## What you need to do
Return each line of the records below that contains the word "computer".

## Data section
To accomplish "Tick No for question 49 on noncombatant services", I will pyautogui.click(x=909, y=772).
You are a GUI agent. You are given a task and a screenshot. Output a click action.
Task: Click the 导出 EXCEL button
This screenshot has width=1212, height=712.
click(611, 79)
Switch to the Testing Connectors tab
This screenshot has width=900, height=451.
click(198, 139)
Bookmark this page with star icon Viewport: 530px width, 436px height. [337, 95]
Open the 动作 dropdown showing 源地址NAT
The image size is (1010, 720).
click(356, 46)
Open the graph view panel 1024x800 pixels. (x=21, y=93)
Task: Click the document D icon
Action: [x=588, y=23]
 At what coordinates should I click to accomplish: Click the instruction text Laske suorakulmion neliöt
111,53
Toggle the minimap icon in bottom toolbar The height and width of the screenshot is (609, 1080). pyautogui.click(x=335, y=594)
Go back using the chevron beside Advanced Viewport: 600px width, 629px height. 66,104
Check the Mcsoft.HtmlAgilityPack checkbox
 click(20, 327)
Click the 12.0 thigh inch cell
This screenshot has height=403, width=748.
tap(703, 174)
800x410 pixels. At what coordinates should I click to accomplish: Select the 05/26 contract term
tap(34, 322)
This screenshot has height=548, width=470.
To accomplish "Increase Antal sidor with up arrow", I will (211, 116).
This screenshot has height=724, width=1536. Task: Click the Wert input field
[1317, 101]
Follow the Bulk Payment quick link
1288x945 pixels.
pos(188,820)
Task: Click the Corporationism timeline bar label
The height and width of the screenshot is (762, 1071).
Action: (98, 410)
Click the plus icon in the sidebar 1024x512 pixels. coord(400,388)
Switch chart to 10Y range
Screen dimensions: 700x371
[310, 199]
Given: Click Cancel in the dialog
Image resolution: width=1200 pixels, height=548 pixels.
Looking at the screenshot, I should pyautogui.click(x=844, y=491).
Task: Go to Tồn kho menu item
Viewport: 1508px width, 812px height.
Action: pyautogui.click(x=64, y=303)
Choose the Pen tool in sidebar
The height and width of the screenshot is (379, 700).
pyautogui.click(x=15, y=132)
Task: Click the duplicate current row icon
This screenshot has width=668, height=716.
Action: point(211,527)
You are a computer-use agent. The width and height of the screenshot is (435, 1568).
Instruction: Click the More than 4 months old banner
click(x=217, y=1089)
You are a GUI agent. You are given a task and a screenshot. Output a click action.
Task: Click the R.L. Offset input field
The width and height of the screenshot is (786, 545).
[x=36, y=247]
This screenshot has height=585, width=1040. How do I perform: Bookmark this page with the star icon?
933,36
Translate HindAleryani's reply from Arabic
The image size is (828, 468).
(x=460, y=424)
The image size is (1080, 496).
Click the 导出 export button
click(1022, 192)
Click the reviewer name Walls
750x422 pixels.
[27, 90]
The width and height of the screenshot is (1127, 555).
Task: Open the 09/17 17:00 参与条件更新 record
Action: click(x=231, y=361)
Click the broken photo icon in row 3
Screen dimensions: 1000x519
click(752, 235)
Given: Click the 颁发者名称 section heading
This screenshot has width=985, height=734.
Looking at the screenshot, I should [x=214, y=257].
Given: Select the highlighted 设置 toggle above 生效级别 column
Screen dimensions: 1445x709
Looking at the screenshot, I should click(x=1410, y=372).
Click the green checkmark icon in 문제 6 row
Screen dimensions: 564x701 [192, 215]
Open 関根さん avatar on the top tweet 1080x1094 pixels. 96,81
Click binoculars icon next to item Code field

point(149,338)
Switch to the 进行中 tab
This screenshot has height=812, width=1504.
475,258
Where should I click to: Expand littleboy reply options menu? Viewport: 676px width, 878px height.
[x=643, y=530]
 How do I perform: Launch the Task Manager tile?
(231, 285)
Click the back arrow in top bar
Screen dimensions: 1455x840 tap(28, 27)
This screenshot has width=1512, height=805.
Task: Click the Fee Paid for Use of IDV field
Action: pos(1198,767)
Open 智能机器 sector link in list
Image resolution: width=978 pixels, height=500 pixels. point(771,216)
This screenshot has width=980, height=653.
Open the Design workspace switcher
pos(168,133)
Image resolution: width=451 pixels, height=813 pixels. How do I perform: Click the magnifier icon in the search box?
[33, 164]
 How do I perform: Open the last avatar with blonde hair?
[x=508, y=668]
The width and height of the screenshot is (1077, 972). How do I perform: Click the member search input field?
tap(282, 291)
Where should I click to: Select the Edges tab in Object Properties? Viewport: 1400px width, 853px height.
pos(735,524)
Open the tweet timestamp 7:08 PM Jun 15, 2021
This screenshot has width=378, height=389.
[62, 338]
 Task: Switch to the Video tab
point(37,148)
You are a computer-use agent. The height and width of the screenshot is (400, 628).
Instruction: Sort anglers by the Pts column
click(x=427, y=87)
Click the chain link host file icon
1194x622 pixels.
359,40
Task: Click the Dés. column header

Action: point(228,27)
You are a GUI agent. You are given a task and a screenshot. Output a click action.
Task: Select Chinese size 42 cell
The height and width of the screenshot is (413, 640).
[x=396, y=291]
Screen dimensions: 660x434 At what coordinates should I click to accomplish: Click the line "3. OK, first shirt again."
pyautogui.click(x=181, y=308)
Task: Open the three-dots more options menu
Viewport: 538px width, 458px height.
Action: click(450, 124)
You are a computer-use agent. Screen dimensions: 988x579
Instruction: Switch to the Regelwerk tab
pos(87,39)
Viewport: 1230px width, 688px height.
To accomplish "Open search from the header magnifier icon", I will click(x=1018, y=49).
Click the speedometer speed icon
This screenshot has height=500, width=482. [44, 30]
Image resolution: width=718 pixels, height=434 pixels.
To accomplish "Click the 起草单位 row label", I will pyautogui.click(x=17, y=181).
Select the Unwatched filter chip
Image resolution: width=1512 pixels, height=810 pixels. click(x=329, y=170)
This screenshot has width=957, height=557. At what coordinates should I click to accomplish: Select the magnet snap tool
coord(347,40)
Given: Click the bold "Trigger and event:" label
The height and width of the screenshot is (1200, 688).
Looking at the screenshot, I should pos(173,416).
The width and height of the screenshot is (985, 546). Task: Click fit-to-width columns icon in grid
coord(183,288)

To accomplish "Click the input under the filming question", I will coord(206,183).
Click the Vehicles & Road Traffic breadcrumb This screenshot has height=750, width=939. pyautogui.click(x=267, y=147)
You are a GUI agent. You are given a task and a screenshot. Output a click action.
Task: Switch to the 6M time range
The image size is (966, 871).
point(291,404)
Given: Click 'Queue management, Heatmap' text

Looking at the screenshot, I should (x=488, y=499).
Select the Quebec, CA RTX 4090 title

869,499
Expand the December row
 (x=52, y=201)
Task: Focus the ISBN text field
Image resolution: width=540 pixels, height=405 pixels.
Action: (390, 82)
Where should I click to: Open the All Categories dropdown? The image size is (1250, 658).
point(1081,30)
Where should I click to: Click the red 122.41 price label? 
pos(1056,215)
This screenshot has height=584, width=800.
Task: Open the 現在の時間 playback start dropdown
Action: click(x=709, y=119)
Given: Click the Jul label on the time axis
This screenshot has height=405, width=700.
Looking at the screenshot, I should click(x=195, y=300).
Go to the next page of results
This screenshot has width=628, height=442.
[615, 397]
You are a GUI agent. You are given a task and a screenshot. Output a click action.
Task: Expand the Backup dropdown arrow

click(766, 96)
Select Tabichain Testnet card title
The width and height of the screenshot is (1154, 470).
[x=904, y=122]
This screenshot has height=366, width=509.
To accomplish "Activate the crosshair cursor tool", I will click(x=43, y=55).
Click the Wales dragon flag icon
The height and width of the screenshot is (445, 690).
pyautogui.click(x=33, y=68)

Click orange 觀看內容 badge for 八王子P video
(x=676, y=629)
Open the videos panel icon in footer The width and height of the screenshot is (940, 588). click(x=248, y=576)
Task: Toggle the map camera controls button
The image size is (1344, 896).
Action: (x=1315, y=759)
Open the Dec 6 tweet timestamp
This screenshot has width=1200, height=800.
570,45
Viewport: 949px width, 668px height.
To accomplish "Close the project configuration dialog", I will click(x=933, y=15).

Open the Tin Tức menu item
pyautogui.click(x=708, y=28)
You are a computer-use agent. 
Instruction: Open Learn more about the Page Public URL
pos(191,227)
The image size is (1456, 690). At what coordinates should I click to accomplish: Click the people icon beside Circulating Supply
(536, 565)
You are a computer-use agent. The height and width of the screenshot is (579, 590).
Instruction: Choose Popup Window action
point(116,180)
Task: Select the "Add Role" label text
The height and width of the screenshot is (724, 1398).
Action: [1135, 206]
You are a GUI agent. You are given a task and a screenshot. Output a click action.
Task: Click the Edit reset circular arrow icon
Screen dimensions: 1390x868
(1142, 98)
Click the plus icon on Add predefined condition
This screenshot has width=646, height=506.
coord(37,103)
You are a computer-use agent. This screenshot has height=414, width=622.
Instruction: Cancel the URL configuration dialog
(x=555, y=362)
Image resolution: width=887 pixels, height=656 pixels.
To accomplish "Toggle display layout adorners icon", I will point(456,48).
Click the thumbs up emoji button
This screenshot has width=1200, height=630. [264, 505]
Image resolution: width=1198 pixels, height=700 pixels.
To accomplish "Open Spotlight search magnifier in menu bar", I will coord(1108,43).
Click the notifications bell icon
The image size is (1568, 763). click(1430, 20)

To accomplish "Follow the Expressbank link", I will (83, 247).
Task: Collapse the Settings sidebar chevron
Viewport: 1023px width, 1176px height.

## Answer to this exercise
You are a computer-use agent. The width and height of the screenshot is (435, 1568).
You are a computer-use agent. The height and width of the screenshot is (400, 628).
You are a computer-use agent. Screen dimensions: 988x579
You are a computer-use agent. 
You are a computer-use agent. The height and width of the screenshot is (579, 590).
You are a computer-use agent. This screenshot has height=414, width=622.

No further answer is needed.